- **WHAT NEEDS TO BE DONE**: Scan the data below for the string "green". Show every line where it turns up.

══ RECORDS FOR THE EXERCISE ══

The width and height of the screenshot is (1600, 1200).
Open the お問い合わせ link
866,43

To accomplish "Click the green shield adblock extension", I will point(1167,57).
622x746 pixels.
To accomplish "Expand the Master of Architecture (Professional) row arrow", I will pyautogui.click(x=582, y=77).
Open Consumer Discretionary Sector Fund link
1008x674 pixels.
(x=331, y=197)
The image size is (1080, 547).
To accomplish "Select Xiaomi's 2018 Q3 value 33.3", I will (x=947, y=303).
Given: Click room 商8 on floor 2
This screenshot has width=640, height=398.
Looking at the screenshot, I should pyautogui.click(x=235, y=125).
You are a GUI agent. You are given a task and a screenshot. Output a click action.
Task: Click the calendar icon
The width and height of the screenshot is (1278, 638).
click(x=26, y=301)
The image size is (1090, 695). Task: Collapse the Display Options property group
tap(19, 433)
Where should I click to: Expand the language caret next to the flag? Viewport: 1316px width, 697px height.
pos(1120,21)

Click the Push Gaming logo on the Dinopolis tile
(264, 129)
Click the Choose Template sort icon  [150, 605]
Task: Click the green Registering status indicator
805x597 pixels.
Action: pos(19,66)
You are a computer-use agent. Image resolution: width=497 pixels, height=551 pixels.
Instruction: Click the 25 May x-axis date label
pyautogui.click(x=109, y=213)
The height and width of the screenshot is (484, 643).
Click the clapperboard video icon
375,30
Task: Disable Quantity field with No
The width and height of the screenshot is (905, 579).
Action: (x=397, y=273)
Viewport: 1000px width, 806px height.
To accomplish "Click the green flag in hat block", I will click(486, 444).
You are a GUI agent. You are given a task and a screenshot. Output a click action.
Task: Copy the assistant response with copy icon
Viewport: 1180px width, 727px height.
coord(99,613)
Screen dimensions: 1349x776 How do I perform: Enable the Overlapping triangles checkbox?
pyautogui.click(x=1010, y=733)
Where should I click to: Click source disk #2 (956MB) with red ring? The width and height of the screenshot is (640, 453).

═══

- **EXERCISE RESULT**:
To accomplish "Click the green shield adblock extension", I will point(1167,57).
Task: Click the green Registering status indicator
To accomplish "Click the green flag in hat block", I will click(486, 444).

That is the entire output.